The following code returns the solution to our nonlinear algebraic system:
```
transformed data {
vector[2] y_guess = {1, 1};
real x_r[0];
int x_i[0];
}
transformed parameters {
vector[2] theta = {3, 6};
vector[2] y;
y = algebra_solver(system, y_guess, theta, x_r, x_i);
}
```
which returns $y = (3, -2)$.
### Data versus Parameters {-}
The arguments for the real data `x_r` and
the integer data `x_i` must be expressions that only involve data or
transformed data variables. `theta`, on the other hand,
must only involve parameters. Note there are no restrictions on the initial guess,
`y_guess`, which may be a data or a parameter vector.
### Length of the Algebraic Function and of the Vector of Unknowns {-}
The Jacobian of the solution with respect to the parameters is computed
using the implicit function theorem, which imposes certain restrictions. In particular,
the Jacobian of the algebraic function $f$ with respect to the unknowns $x$ must
be invertible. This requires the Jacobian to be square, meaning \textit{$f(y)$ and
$y$ have the same length} or, in other words \textit{the number of equations in
the system is the same as the number of unknowns.}
### Pathological Solutions {-}
Certain systems may be degenerate, meaning they have multiple solutions. The
algebraic solver will not report these cases, as the algorithm stops once it has found
an acceptable solution. The initial guess will often determine which solution gets found
first. The degeneracy may be broken by putting additional constraints on the solution.

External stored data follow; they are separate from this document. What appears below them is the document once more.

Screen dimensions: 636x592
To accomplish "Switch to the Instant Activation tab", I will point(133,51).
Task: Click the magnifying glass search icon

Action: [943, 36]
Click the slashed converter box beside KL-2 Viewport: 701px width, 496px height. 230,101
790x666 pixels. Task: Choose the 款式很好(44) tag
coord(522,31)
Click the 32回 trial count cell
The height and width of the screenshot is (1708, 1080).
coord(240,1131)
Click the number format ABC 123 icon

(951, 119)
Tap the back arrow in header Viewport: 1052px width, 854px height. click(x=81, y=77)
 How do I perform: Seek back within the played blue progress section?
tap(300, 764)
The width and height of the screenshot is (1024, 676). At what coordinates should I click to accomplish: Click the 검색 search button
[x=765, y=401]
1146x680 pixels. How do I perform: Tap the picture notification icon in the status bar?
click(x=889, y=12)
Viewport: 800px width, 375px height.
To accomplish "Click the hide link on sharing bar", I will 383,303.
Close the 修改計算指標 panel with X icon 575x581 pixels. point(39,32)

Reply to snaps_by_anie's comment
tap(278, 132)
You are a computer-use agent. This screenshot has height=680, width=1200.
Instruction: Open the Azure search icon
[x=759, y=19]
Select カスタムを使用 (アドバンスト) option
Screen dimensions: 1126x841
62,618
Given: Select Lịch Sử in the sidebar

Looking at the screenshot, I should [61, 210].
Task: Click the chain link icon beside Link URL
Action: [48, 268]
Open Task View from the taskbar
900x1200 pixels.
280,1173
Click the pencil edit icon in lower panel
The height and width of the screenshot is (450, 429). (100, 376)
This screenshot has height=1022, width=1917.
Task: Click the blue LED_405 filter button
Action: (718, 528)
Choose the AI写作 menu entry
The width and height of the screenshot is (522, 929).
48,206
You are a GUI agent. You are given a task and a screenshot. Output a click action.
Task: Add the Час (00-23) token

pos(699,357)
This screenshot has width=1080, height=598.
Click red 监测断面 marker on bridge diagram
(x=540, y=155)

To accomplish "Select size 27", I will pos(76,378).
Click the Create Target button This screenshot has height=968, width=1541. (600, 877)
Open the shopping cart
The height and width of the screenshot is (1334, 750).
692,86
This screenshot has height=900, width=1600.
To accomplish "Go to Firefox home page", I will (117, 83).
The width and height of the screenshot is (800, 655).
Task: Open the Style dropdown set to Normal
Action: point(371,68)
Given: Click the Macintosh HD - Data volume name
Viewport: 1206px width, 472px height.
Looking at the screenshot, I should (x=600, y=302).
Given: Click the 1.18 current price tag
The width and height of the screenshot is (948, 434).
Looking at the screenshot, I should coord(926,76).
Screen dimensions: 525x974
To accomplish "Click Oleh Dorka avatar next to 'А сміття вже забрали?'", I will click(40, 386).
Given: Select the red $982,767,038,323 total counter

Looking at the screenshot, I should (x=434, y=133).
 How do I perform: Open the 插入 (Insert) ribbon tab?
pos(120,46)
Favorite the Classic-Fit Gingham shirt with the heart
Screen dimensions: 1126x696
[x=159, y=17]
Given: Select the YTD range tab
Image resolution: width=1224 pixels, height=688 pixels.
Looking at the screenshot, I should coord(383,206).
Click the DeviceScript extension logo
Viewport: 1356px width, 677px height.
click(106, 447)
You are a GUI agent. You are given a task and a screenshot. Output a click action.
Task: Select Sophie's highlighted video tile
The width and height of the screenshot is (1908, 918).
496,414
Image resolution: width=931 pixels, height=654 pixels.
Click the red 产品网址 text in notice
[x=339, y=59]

For instance, it might make "physical sense" for a solution to be positive or negative.
On the other hand, a system may not have a solution (for a given point in the parameter
space). In that case, the solver will not converge to a solution. When the solver fails to
do so, the current metropolis proposal gets rejected.
## Control Parameters for the Algebraic Solver {#algebra-control.section}
The call to the algebraic solver shown above uses the default control settings. The solver
allows three additional parameters, all of which must be supplied if any of them is
supplied.
```
y = algebra_solver(system, y_guess, theta, x_r, x_i,
rel_tol, f_tol, max_steps);
```
The three control arguments are relative tolerance, function tolerance, and maximum
number of steps. Both tolerances need to be satisfied. If one of them is not met, the
metropolis proposal gets rejected with a warning message explaining which criterion
was not satisfied. The default values for the control arguments are respectively
`1e-10` ($10^{-10}$), `1e-6` ($10^{-6}$), and `1e3` ($10^3$).
### Tolerance {-}
The relative and function tolerances control the accuracy of the solution generated by
the solver. Relative tolerances are relative to the solution value. The function tolerance
is the norm of the algebraic function, once we plug in the proposed solution. This norm
should go to 0 (equivalently, all elements of the vector function are 0). It helps to think about this
geometrically. Ideally the output of the algebraic function is at the origin; the norm measures
deviations from this ideal. As the length of the return vector increases, a certain
function tolerance becomes an increasingly difficult criterion to meet, given each
individual element of the vector contribute to the norm.
Smaller relative tolerances produce more accurate solutions but require more computational time.
#### Sensitivity Analysis {-}
The tolerances should be set low enough that setting them lower does not change the
statistical properties of posterior samples generated by the Stan program.
### Maximum Number of Steps {-}
The maximum number of steps can be used to stop a runaway simulation. This can arise in
MCMC when a bad jump is taken, particularly during warmup. If the limit is hit, the
current metropolis proposal gets rejected. Users will see a warning message stating the
maximum number of steps has been exceeded.